Le PDS soutient Diomaye Faye et s’oppose aux réformes d’Ousmane Sonko au Sénégal
Au Sénégal, le paysage politique s’anime de nouveau avec la prise de position tranchée du Parti démocratique sénégalais (PDS). La formation politique d’Abdoulaye Wade a officiellement appelé à voter « non » lors du prochain référendum portant sur la révision de la Constitution.
Le président Bassirou Diomaye Faye a en effet choisi de consulter directement le peuple pour trancher le débat entourant une proposition de loi controversée. Ce texte, initialement porté par le Pastef d’Ousmane Sonko et validé par une majorité parlementaire, vise à accroître les prérogatives de l’Assemblée nationale tout en réduisant l’influence du pouvoir exécutif.
En rejoignant la position du chef de l’État sur l’organisation de ce scrutin, tout en s’opposant au contenu de la réforme, le PDS opère un rapprochement stratégique qui s’inscrit dans une histoire complexe entre ces différents acteurs.
Genèse d’une alliance de raison
Le lien entre le PDS et la mouvance de Bassirou Diomaye Faye ne date pas d’hier. Dès les élections législatives de 2022, le parti libéral s’était associé au Pastef pour faire front commun contre la coalition de Macky Sall. Cette dynamique s’est accentuée lors de la présidentielle de 2024. Après l’invalidation de la candidature de Karim Wade, le PDS avait officiellement soutenu le duo Faye-Sonko.
Ce ralliement avait permis à Bassirou Diomaye Faye de consolider ses appuis pour l’emporter face à Amadou Ba.
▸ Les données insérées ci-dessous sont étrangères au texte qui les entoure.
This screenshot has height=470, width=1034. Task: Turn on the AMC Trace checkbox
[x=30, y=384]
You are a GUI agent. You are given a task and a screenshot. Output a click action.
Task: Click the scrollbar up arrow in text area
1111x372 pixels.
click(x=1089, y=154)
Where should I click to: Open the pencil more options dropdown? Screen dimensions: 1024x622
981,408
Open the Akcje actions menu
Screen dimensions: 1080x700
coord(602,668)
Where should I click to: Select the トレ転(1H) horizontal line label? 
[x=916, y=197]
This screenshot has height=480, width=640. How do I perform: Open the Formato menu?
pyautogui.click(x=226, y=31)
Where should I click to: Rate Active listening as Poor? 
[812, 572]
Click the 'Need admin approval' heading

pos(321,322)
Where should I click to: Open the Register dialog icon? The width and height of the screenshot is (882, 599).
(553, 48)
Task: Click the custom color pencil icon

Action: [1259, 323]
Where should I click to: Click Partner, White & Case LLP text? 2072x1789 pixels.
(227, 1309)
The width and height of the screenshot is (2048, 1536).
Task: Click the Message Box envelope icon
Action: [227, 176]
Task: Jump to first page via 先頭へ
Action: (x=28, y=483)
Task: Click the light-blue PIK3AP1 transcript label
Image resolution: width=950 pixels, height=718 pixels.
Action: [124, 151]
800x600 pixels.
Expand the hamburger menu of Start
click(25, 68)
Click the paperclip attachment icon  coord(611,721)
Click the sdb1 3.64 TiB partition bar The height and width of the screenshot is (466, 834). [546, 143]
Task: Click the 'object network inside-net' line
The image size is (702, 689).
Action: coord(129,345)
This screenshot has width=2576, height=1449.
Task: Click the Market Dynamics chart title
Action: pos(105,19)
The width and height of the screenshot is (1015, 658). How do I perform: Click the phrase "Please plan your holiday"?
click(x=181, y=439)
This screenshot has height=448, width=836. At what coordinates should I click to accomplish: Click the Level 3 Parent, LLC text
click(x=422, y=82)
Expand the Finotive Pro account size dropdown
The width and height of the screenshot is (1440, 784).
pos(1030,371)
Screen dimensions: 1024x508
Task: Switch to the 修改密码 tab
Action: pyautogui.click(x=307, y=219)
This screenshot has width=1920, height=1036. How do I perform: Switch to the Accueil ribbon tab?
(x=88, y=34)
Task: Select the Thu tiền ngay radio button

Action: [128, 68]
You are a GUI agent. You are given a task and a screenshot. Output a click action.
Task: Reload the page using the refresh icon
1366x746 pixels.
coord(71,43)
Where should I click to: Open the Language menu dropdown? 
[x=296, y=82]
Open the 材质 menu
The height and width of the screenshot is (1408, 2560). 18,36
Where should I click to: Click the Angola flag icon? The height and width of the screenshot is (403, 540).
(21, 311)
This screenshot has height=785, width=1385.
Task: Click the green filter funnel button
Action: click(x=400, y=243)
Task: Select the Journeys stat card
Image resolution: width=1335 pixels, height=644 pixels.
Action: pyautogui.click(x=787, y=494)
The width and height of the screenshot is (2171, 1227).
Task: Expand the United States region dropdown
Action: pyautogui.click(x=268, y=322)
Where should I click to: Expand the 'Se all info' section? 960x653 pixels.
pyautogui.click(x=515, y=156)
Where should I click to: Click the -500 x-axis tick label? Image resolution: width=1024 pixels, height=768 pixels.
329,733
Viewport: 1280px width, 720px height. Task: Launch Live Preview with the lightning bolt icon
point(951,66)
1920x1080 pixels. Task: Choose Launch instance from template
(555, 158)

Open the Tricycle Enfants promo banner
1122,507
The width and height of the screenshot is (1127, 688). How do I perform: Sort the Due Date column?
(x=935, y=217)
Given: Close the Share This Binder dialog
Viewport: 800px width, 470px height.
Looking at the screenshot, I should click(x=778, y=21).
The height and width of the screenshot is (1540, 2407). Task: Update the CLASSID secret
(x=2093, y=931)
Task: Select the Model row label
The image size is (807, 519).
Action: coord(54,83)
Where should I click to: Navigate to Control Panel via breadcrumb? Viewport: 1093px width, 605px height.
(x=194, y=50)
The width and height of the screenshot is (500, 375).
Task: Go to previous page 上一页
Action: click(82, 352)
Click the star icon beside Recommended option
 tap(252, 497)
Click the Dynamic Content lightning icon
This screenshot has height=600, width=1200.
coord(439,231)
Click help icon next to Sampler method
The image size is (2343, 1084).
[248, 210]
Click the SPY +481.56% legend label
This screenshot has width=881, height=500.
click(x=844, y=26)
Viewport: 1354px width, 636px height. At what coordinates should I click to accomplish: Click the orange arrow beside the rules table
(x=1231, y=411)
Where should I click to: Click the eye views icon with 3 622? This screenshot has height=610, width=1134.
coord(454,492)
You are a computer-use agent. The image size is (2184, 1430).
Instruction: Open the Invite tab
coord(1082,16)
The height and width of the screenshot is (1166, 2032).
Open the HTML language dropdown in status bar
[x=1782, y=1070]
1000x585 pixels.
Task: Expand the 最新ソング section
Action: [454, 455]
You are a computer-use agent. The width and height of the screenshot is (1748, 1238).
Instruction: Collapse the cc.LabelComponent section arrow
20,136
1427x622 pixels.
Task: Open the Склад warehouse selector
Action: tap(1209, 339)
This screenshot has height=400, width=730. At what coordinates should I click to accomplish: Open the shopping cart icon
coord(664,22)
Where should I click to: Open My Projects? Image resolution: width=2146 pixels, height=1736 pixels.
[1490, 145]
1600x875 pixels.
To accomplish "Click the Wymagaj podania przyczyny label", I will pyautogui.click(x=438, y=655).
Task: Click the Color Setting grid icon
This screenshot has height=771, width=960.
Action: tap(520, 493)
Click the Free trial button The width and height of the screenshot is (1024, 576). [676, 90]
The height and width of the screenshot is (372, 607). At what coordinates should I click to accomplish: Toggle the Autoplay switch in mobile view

Pour le clan Wade, il s’agissait alors de sanctionner le pouvoir sortant, tenu responsable de l’éviction de leur leader, tout en espérant maintenir un poids politique dans la nouvelle administration.
Une cohabitation sans fusion
Malgré ce soutien électoral, le PDS n’a jamais intégré formellement le gouvernement après la victoire. Le parti a choisi de garder son indépendance, évitant de se fondre dans la coalition présidentielle. Selon l’analyste Hamadou Tidiane Sy, ce rapprochement était avant tout un calcul tactique destiné à enrayer le déclin du parti après sa perte du pouvoir en 2012.
La versatilité des alliances s’est illustrée lors des législatives anticipées de fin 2024, où le PDS a surpris en s’alliant avec l’APR de Macky Sall. Ce revirement suggérait que le pari de Karim Wade sur un assouplissement de la ligne radicale du Pastef n’avait pas porté ses fruits.
Faire barrage aux ambitions d’Ousmane Sonko
Les divergences flagrantes entre le président Faye et son Premier ministre Sonko offrent aujourd’hui une nouvelle fenêtre de tir au PDS. En soutenant le recours au référendum, le parti d’Abdoulaye Wade se range du côté de l’arbitrage présidentiel tout en dénonçant fermement le projet de réforme.
Dans une déclaration officielle, le PDS exhorte ses partisans et l’ensemble des citoyens à se mobiliser pour faire échouer ces modifications constitutionnelles. Le parti accuse Ousmane Sonko de vouloir s’accaparer les leviers du pouvoir au détriment des institutions républicaines.
Cette hostilité envers le leader du Pastef semble partagée par une large partie de la classe politique traditionnelle. Hamadou Tidiane Sy souligne que de nombreux opposants perçoivent désormais Ousmane Sonko comme un obstacle au consensus démocratique sénégalais.
Un soutien présidentiel avant tout opportuniste
Il serait cependant prématuré de voir dans ce geste la naissance d’une alliance pérenne. Pour les observateurs, l’opposition ne soutient pas nécessairement la vision globale de Bassirou Diomaye Faye, mais s’unit contre ce qu’elle perçoit comme une dérive parlementaire orchestrée par le Pastef.
Néanmoins, cette situation pourrait servir les intérêts du chef de l’État. En cherchant à s’émanciper de la tutelle de son propre parti, Bassirou Diomaye Faye pourrait trouver dans des formations comme le PDS des alliés de circonstance pour stabiliser son mandat et préparer l’avenir politique du Sénégal, loin du radicalisme attribué à son Premier ministre.